● **Try it**
Nothing should differ between your answer and the records below.
+-------+
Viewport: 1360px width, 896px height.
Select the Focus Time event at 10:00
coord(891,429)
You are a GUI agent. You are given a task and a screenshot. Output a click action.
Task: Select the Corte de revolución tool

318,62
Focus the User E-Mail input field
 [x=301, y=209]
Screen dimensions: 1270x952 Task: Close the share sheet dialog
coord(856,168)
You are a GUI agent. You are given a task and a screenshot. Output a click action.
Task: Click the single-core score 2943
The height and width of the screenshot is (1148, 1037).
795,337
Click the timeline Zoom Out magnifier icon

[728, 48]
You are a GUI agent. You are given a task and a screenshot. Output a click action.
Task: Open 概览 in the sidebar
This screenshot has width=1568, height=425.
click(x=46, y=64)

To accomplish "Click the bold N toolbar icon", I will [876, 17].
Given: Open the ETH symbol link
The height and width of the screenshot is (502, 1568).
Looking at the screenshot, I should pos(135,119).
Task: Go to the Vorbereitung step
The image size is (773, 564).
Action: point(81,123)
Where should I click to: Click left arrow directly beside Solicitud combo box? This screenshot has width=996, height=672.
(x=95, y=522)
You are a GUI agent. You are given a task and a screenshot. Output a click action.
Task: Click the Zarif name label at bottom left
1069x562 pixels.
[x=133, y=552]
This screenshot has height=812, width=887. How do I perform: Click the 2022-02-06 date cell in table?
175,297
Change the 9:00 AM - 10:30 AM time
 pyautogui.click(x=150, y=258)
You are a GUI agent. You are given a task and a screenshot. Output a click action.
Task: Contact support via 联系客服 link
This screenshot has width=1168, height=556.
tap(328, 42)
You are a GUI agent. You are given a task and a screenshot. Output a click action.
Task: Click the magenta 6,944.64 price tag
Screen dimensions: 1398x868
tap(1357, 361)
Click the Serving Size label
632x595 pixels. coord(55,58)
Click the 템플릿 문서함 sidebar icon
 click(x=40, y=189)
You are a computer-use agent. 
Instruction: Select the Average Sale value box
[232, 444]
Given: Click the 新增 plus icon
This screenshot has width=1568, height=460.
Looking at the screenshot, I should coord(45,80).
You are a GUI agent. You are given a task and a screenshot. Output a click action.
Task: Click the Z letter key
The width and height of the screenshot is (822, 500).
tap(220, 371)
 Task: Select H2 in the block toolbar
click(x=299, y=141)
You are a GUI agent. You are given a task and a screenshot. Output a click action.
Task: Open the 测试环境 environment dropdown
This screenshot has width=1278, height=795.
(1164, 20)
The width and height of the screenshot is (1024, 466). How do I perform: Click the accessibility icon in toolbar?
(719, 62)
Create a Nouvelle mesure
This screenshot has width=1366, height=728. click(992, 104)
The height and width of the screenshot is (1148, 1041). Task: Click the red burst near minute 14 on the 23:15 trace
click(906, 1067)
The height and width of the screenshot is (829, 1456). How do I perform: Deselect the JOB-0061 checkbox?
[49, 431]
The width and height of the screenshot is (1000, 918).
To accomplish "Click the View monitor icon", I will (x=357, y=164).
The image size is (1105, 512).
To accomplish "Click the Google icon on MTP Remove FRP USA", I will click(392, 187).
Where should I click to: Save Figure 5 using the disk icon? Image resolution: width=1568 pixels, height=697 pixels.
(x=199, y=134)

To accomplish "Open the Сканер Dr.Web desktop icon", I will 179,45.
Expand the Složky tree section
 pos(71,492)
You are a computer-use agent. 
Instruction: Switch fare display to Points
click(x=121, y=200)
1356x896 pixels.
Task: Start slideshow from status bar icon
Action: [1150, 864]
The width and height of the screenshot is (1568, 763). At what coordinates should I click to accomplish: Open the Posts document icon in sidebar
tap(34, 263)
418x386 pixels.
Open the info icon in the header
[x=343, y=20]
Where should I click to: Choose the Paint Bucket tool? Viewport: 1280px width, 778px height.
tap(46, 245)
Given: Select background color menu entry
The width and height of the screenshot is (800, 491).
+-------+
● **Result of this task**
Viewport: 1360px width, 896px height.
Select the Focus Time event at 10:00
coord(891,429)
You are a GUI agent. You are given a task and a screenshot. Output a click action.
Task: Select the Corte de revolución tool

318,62
Focus the User E-Mail input field
 [x=301, y=209]
Screen dimensions: 1270x952 Task: Close the share sheet dialog
coord(856,168)
You are a GUI agent. You are given a task and a screenshot. Output a click action.
Task: Click the single-core score 2943
The height and width of the screenshot is (1148, 1037).
795,337
Click the timeline Zoom Out magnifier icon

[728, 48]
You are a GUI agent. You are given a task and a screenshot. Output a click action.
Task: Open 概览 in the sidebar
This screenshot has width=1568, height=425.
click(x=46, y=64)

To accomplish "Click the bold N toolbar icon", I will [876, 17].
Given: Open the ETH symbol link
The height and width of the screenshot is (502, 1568).
Looking at the screenshot, I should pos(135,119).
Task: Go to the Vorbereitung step
The image size is (773, 564).
Action: point(81,123)
Where should I click to: Click left arrow directly beside Solicitud combo box? This screenshot has width=996, height=672.
(x=95, y=522)
You are a GUI agent. You are given a task and a screenshot. Output a click action.
Task: Click the Zarif name label at bottom left
1069x562 pixels.
[x=133, y=552]
This screenshot has height=812, width=887. How do I perform: Click the 2022-02-06 date cell in table?
175,297
Change the 9:00 AM - 10:30 AM time
 pyautogui.click(x=150, y=258)
You are a GUI agent. You are given a task and a screenshot. Output a click action.
Task: Contact support via 联系客服 link
This screenshot has width=1168, height=556.
tap(328, 42)
You are a GUI agent. You are given a task and a screenshot. Output a click action.
Task: Click the magenta 6,944.64 price tag
Screen dimensions: 1398x868
tap(1357, 361)
Click the Serving Size label
632x595 pixels. coord(55,58)
Click the 템플릿 문서함 sidebar icon
 click(x=40, y=189)
You are a computer-use agent. 
Instruction: Select the Average Sale value box
[232, 444]
Given: Click the 新增 plus icon
This screenshot has width=1568, height=460.
Looking at the screenshot, I should coord(45,80).
You are a GUI agent. You are given a task and a screenshot. Output a click action.
Task: Click the Z letter key
The width and height of the screenshot is (822, 500).
tap(220, 371)
 Task: Select H2 in the block toolbar
click(x=299, y=141)
You are a GUI agent. You are given a task and a screenshot. Output a click action.
Task: Open the 测试环境 environment dropdown
This screenshot has width=1278, height=795.
(1164, 20)
The width and height of the screenshot is (1024, 466). How do I perform: Click the accessibility icon in toolbar?
(719, 62)
Create a Nouvelle mesure
This screenshot has width=1366, height=728. click(992, 104)
The height and width of the screenshot is (1148, 1041). Task: Click the red burst near minute 14 on the 23:15 trace
click(906, 1067)
The height and width of the screenshot is (829, 1456). How do I perform: Deselect the JOB-0061 checkbox?
[49, 431]
The width and height of the screenshot is (1000, 918).
To accomplish "Click the View monitor icon", I will (x=357, y=164).
The image size is (1105, 512).
To accomplish "Click the Google icon on MTP Remove FRP USA", I will click(392, 187).
Where should I click to: Save Figure 5 using the disk icon? Image resolution: width=1568 pixels, height=697 pixels.
(x=199, y=134)

To accomplish "Open the Сканер Dr.Web desktop icon", I will 179,45.
Expand the Složky tree section
 pos(71,492)
You are a computer-use agent. 
Instruction: Switch fare display to Points
click(x=121, y=200)
1356x896 pixels.
Task: Start slideshow from status bar icon
Action: [1150, 864]
The width and height of the screenshot is (1568, 763). At what coordinates should I click to accomplish: Open the Posts document icon in sidebar
tap(34, 263)
418x386 pixels.
Open the info icon in the header
[x=343, y=20]
Where should I click to: Choose the Paint Bucket tool? Viewport: 1280px width, 778px height.
tap(46, 245)
Given: Select background color menu entry
The width and height of the screenshot is (800, 491).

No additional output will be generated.